India’s inflation surged past the central bank’s target, bolstering a view that interest rates may rise earlier than expected and offering little relief to battered bond markets. Consumer prices rose 4.9 percent in November from a year earlier as food and fuel costs surged, the Statistics Ministry said in a statement on Tuesday. That’s the fastest pace in 15 months and exceeds all estimates in a Bloomberg survey, pushing the yield on the 10-year sovereign bond to the highest since July 2016 when markets reopened on Wednesday. “Bond prices are suggesting a rate hike is almost a done deal,” said Suyash Choudhary, Mumbai-based head of fixed income at IDFC Asset Management in Mumbai. “How soon you expect a rate hike, that’s what you have to ask.” Economists at Rabobank forecast an increase as early as the second quarter of 2018 even as IDFC Asset’s Choudhary predicts a “prolonged pause.” The view dashes lingering hope for easing from government advisers seeking to spur below-potential growth, and may come as a blow to Prime Minister Narendra Modi whose party faces a close contest in elections in his home state on Thursday.
Investors will get an insight into the Reserve Bank of India’s thinking when it publishes minutes of its latest meeting on Dec. 20. By then, they’ll also have clarity on public opinion about Modi’s policies, because state election results are due Dec. 18. Factory output rose 2.2 percent on year in October, another set of data showed Tuesday, less than the 2.9 percent survey estimate.

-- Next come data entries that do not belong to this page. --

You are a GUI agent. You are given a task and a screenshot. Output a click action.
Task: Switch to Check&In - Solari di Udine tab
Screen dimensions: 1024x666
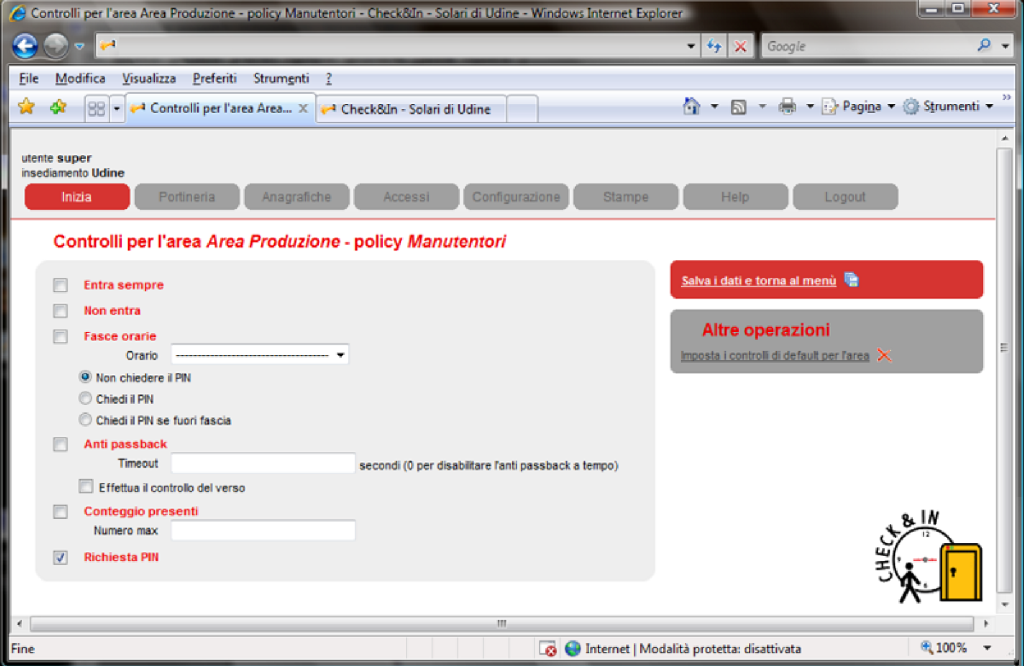tap(412, 109)
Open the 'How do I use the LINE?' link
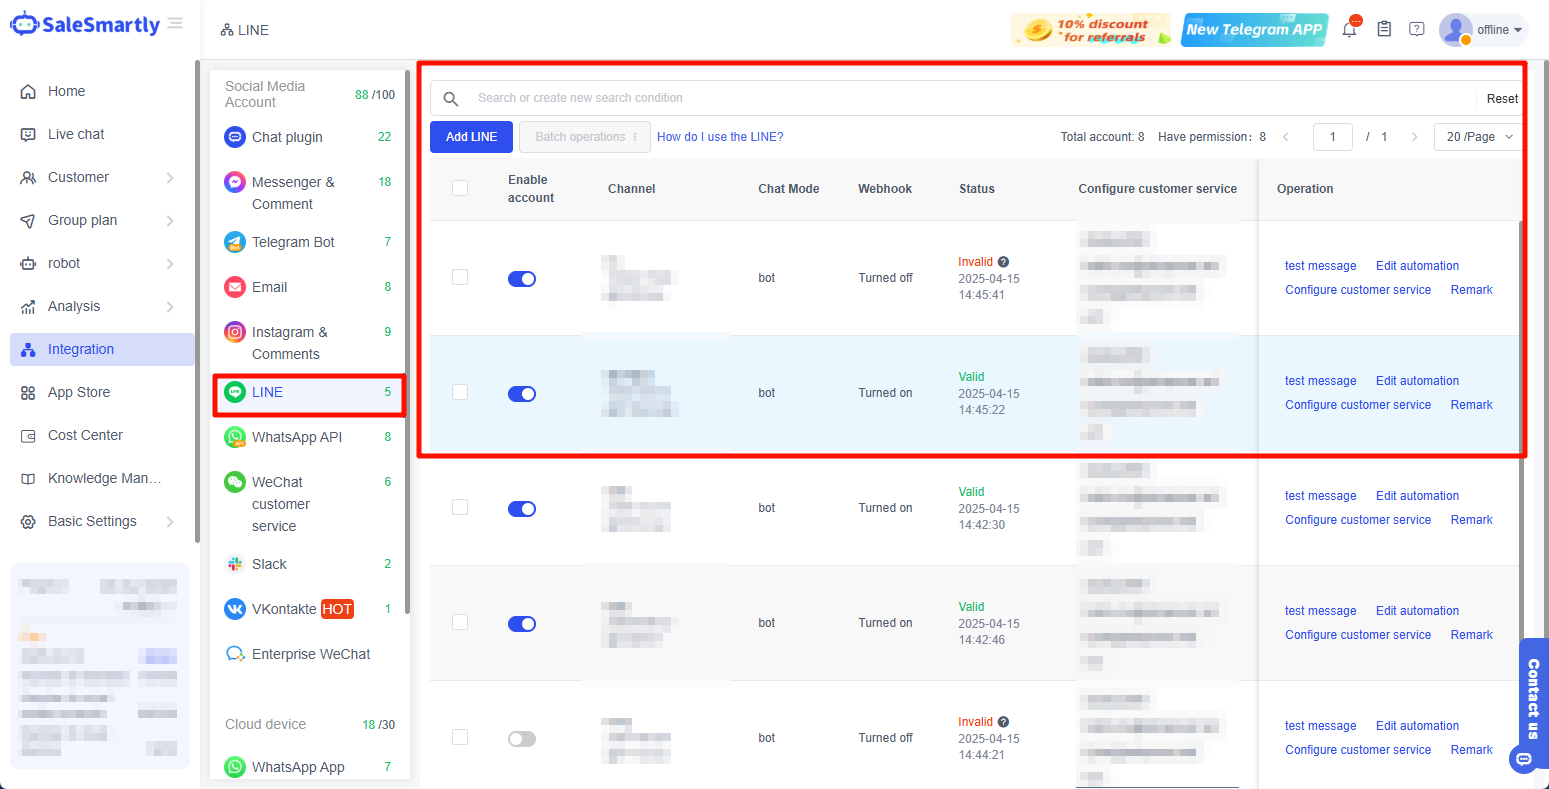1549x789 pixels. 720,137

The numbers highlight persisting signs of weakness, which Bloomberg economist Abhishek Gupta said raises concern about “stagflation.”
ICRA Ltd. said India’s core inflation recorded a broad-based uptick to an eight-month high of 4.9 percent in November, from 4.6 percent in October. The yield on the 10-year sovereign bond rose 6 basis points to 7.25 percent as of 9:09 a.m. in Mumbai, and the rupee fell 0.2 percent to 64.51 a dollar. RBI Governor Urjit Patel left the benchmark repurchase rate at 6 percent last week and reiterated commitment “to keeping headline inflation close to 4 percent on a durable basis.” He’s betting that previous cuts and a $32 billion recapitalization plan for state-run banks will help jumpstart lending, boost growth and possibly narrow a yawning output gap in 2018. That’s in line with forecasts from Goldman Sachs Group Inc., which is calling for three rate increases by mid-2019 as growth and inflation picks up.
Steeper & Faster
Rabobank sees tightening that is steeper and faster. “The RBI will continue to raise rates until it reaches 7.25 percent in the second quarter of 2019,” said Hugo Erken, senior economist at Rabobank in The Netherlands. However, some economists such as Shubhada Rao at Yes Bank Ltd. in Mumbai predict food costs will ease in the months ahead. The RBI is due to next review policy over Feb. 6-7 and swap traders are pricing in a 48 percent probability of an interest-rate increase with a 52 percent chance of a hold. “There is an upside risk to inflation from here on and that will be disappointing for bond markets,” said Madhavi Arora, an economist at Kotak Mahindra Bank Ltd. “For the RBI, we expect them to be relatively hawkish, but do not think they will hike rates just yet.”